Na Arábia Saudita, em dezembro de 2014, uma mulher já tinha tentado entrar num estádio para assistir a um jogo de futebol, e foi presa. Na capital, Riad, em 2014, na final da Liga dos Campeões da Ásia, o clube local Al-Hilal defrontou o Western Sydney Wanderers e estes ganharam por 1-0 - e ainda bem porque nas bancadas só foram permitidas australianas. Nem uma saudita, como acontece nos campos de futebol sauditas desde o Paleolítico até hoje. Mas hoje lá estará aquele pedaço de bancada, ainda só mulheres, ainda todas tapadas com lenço - mas sauditas num estádio a ver futebol e a gritar por golos. Glória!
O reformista Mohammad bin Salman, príncipe herdeiro saudita, decidiu que três estádios, em Riad, Jeddah e Dammam, poderão ousar ter uma secção com mulheres nas bancadas. A primeira a entrar em jogo é hoje. Esta audácia foi testada no ano passado, no dia nacional e sem futebol, num estádio de Riad onde as mulheres puderam entrar. A experiência correu bem - por Alá, mulheres num estádio! (meu Deus, uma pretinha a estudar com uma branquinha!) - e vai ver-se o que se passa hoje. Acreditem, é uma revolução maior do que o videoárbitro.
Em 1990, só conto isto porque foi há 28 anos, já deve estar prescrito, agarrei-me a um polícia, ambos aos saltos e aos gritos, a celebrarmos um crime. Canto esquerdo do Benfica, toque na cabeça loira de um encarnado e a bola foi para o braço negro de Vata. Golo contra o Marselha e ida à final. Sim, golo-crime mas soube-me tão bem, então. Admito, porém, que foi nada comparado com a gloriosa jornada hoje, em Jeddah. Duas ou 500 mulheres sauditas abrirão a porta por onde entrará, pujante e imparável, a normalidade.

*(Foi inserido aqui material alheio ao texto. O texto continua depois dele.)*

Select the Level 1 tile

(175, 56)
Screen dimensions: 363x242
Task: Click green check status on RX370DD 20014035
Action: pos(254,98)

Ontem, o jornal britânico The Guardian entrevistou a saudita Ghadah Grrah, adepta do Al-Hilal, clube que jogará com o Al-Ittihad, no sábado. Grrah não quer falhar o jogo por nada, nunca esqueceu o desespero de não ter podido ver ao vivo o seu clube, quando havia australianas na bancada, na tal final asiática de 2014. Agora, com esta conquista já próxima, ela diz: "Se houver mulheres no estádio, ao lado do seu marido, pai ou irmão, os jogadores estarão mais motivados." Reparem, ela diz que as mulheres, a estarem com um homem, será só com os legítimos marido, pai ou irmão - diz isso para tranquilizar as autoridades. Mas já reivindica que as mulheres saiam do cantinho isolado para onde serão hoje ainda remetidas. O que têm de bom as conquistas é que se fica com apetite ao comer...
Assim seja. Também eu passei a ter um patamar superior para os meus crimes nos estádios. Quero um dia celebrar um golo roubado, em Riad, agarrado a uma desconhecida saudita. Inshallah!